__Prompt 1__.
Based on the microhydro flow column, why should head and flow be measured before the penstock diameter is chosen? Answer in one to three sentences.
__Prompt 2__.
Continue the microhydro flow column from its last sentence.
-- BEGIN Text block --
ASK THE EXPERTS: Microhydro Flow

Intermediate
Measuring flow, one of the two key components of determining available hydro power.

My family is considering installing a microhydro-electric system to power our remote cabin. We plan to use a 3-inch penstock (approximately 900 feet long) with 85 feet of head. Can a theoretical flow rate be calculated from these figures? The upper end will be submerged in a pond/creek and the water returned to the same creek.

We would prefer a batteryless AC system. This is a joint project with a neighbor. His part of the deal is installing the penstock; ours is selecting a hydro turbine. I keep telling him that the penstock has to come first so we can measure the pressure and flow. He wants me to “just buy a turbine” and says we’ll make it work. Can these figures be estimated given the information above, or should we install the line first and measure directly?

Rob Day • via email

Measuring head and flow are critical design jobs that should be done before any equipment is specified or purchased. Deciding on the penstock diameter without solid head and flow measurements could lead to wasted money or lost power. While both these measurements are more easily done with an installed pipeline—a pressure gauge for head, and a bucket and stopwatch for flow—you really need to know them in advance to choose the right pipe and size. Buy a pipe that’s too small and you could lose most or all of your power to friction loss; buy one that’s too large and you will waste money.
-- END Text block --
-- BEGIN Data records --
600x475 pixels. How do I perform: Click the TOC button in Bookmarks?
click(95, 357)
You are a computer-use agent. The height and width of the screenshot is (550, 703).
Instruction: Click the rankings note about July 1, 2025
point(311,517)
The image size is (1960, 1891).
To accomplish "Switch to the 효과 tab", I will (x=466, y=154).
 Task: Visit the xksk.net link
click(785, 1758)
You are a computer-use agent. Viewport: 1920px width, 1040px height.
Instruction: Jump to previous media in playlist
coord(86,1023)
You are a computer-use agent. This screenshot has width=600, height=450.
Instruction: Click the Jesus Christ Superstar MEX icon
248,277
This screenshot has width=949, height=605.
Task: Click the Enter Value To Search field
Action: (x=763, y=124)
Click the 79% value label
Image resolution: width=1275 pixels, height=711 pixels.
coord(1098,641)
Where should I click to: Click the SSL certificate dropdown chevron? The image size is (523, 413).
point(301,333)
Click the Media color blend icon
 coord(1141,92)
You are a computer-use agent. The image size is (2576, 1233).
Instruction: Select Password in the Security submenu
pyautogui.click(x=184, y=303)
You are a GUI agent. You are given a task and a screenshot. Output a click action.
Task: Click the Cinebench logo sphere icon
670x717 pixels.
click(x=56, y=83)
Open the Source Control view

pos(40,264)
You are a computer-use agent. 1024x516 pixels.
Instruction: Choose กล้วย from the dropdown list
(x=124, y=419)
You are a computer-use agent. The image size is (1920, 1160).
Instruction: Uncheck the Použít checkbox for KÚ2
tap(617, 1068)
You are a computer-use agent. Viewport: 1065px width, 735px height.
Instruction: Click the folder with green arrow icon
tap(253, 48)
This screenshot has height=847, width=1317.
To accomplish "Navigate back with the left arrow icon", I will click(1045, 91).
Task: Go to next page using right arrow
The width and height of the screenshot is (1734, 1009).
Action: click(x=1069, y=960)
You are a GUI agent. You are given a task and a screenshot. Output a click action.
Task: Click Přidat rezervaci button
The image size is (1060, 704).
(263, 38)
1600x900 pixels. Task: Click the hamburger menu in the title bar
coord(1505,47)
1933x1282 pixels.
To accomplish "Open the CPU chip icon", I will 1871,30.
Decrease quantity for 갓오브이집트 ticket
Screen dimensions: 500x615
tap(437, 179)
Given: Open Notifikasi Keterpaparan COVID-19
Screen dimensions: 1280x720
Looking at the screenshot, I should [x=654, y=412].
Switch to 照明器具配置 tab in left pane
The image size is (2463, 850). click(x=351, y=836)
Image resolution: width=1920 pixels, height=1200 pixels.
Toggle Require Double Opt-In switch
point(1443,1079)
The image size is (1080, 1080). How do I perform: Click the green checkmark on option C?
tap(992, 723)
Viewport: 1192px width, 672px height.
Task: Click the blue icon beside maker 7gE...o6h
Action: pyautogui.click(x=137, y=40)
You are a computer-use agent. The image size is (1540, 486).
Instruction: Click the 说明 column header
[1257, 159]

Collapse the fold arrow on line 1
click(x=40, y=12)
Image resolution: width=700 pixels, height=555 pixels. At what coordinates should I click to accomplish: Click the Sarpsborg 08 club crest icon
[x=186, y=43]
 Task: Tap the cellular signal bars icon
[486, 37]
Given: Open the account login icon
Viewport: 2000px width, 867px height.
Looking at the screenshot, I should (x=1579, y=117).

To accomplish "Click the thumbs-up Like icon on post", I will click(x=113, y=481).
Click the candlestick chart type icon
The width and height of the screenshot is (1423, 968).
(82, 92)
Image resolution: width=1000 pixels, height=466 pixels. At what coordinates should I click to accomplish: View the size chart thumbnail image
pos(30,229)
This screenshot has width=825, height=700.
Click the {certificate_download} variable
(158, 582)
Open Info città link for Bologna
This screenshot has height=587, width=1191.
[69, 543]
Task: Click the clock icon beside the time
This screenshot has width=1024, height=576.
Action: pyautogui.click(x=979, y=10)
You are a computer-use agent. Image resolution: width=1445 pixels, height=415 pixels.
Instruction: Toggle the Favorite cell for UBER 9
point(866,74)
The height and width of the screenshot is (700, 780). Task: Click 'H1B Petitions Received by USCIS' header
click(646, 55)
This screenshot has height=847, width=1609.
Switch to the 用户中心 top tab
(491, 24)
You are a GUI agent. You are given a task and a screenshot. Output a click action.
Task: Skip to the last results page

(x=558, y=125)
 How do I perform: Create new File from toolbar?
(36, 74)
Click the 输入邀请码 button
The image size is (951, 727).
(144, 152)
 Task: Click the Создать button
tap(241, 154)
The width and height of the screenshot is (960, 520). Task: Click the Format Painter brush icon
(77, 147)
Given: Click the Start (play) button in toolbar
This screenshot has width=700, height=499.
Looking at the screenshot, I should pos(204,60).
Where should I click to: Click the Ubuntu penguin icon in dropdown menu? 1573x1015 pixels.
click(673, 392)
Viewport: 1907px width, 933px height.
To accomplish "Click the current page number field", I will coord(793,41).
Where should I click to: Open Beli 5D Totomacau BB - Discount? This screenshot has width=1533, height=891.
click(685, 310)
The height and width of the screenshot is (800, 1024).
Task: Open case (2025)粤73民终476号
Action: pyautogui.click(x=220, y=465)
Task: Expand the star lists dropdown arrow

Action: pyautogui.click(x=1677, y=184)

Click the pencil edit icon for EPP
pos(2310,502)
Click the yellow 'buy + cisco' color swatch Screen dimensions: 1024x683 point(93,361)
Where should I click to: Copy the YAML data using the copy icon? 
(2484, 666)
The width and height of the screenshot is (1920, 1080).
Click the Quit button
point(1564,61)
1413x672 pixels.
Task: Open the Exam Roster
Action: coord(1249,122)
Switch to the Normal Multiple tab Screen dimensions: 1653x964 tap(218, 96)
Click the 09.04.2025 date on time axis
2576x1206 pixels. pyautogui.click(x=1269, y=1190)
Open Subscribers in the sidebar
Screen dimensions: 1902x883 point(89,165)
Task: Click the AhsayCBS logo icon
-- END Data records --
__Final result 1__.
Head and flow determine the right pipe size. A pipe that is too small could lose most or all of the power to friction loss, and one that is too large wastes money.

__Final result 2__.
Once you have determined head, flow, and pipe length, consult friction-loss tables for the pipe type you choose. Next, you need to decide if the pressure (head) loss is acceptable. People typically accept a head loss between 15% and 25%. I personally favor lower losses, since the pipe cost is a one-time purchase, and the head loss is forever.

So instead of starting by specifying a pipe diameter, get some data and examine possible scenarios: “With 3-inch pipe, we’ll spend $X,XXX and lose YY% of the potential from friction loss. With 4-inch pipe, we’ll spend $X,XXX but only lose XX% of the potential.”

See our many microhydro articles for more on this and other aspects of system design. For instructions on how to measure your hydro resource, see homepower.com/104.42.

If you’re providing electricity for a conventional house or two, I’m doubtful, with that head and pipe size, that you’d get the power necessary for a stand-alone AC system. Your system would need to produce more than 2 kW of power to provide for the loads of a typical house. Stand-alone AC systems are limited in peak power, which equates to how many loads you can run simultaneously. Again, do the math first, and decide what system configuration is most appropriate.

Ian Woofenden • Home Power senior editor

Comments (3)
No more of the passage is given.